Performance of machine learning for ozone modeling in Southern California during the COVID-19 shutdown†
Abstract
We combine machine learning (ML) and geospatial interpolations to create two-dimensional high-resolution ozone concentration fields over the South Coast Air Basin (SoCAB) for the entire year of 2020. The interpolated ozone concentration fields were constructed using 15 building sites whose daily trends were predicted by random forest regression. Spatially interpolated ozone concentrations were evaluated at 12 sites that were independent from the machine learning sites and historical data to find the most suitable prediction method for SoCAB. Ordinary kriging interpolation had the best performance overall for 2020. The model is best at interpolating ozone concentrations inside the sampling region (bounded by the building sites), with R2 ranging from 0.56 to 0.85 for those sites. All interpolation methods poorly predicted and underestimated ozone concentrations for Crestline during summer, indicating that the site has a distribution of ozone concentrations that is independent from all other sites. Therefore, historical data from coastal and inland sites should not be used to predict ozone in Crestline using data-driven spatial interpolation approaches.

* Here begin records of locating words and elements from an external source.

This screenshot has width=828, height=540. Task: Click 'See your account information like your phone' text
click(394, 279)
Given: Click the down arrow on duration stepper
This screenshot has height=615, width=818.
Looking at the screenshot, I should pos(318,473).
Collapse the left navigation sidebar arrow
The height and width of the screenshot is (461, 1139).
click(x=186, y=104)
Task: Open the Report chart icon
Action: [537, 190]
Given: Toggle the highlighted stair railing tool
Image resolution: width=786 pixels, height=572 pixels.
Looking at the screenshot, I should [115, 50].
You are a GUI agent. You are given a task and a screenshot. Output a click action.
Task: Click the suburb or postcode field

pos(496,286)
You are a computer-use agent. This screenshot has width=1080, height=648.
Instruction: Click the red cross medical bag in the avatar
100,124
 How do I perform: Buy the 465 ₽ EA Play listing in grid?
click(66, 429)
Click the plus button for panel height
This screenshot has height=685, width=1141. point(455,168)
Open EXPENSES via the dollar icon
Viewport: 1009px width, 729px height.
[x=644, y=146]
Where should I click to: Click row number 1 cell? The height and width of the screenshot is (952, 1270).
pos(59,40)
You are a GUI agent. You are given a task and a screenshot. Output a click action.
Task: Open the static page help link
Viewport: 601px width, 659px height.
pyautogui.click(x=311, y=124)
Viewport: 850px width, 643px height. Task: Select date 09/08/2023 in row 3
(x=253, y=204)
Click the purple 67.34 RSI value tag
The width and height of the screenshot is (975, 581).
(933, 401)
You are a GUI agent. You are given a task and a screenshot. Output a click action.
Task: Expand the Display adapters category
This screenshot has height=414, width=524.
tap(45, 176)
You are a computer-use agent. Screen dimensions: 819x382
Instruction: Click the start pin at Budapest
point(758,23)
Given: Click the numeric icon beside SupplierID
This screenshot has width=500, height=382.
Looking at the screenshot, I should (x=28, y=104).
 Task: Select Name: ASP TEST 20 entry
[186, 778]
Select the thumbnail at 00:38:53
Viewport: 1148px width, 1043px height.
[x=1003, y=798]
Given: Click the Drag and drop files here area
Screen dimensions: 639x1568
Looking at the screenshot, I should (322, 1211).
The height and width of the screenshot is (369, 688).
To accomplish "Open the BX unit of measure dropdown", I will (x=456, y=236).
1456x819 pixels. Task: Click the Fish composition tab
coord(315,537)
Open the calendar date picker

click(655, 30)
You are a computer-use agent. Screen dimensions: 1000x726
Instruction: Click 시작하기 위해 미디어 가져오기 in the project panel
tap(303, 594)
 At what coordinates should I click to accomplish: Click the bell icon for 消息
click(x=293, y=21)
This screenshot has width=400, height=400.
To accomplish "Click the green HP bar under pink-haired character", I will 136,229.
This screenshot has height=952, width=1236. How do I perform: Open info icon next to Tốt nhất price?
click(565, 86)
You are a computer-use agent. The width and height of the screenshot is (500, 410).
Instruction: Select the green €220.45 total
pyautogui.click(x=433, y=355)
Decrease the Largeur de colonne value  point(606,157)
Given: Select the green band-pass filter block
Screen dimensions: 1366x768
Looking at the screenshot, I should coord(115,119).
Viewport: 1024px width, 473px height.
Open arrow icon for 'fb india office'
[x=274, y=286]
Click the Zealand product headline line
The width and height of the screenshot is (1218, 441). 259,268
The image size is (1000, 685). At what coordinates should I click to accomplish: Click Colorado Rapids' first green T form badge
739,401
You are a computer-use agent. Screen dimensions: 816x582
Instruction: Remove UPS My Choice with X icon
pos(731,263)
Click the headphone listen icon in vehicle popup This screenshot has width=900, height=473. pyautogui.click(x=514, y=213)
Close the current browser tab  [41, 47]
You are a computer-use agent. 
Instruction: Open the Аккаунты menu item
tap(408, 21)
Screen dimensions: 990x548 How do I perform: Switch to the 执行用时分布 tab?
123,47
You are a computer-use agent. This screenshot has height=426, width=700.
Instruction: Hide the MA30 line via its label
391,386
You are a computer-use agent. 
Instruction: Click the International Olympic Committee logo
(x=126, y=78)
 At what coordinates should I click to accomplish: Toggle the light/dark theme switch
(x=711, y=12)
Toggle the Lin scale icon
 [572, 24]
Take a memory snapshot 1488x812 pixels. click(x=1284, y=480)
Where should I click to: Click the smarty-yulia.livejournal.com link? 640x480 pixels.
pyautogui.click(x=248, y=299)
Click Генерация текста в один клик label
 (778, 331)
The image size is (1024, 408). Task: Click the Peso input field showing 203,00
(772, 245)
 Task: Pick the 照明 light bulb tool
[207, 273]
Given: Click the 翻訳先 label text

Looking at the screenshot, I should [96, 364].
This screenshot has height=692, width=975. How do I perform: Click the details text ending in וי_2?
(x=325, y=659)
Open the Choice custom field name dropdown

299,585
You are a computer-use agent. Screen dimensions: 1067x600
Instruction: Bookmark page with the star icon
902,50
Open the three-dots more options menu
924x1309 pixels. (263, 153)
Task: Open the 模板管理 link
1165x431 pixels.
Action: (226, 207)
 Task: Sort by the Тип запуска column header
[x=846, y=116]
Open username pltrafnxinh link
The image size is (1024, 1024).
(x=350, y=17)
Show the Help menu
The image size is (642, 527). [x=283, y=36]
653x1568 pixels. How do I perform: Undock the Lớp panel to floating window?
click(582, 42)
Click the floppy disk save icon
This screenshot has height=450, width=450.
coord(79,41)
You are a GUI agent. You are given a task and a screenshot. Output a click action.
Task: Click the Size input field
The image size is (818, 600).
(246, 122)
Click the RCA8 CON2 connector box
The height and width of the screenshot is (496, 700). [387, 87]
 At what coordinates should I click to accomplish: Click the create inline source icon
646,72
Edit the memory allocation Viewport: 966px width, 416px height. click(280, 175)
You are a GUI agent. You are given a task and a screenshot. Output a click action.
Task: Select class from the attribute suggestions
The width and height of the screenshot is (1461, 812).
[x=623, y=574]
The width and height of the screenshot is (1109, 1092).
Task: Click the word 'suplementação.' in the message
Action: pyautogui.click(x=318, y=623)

The study demonstrates the utility of ML and geospatial techniques for evaluating air pollution levels during anomalous periods. Both ML and the Community Multiscale Air Quality model do not fully capture the irregularities caused by emission reductions during the COVID-19 lockdown period (March–May) in the SoCAB. Including 2020 training data in the ML model training improves the model's performance and its potential to predict future abnormalities in air quality.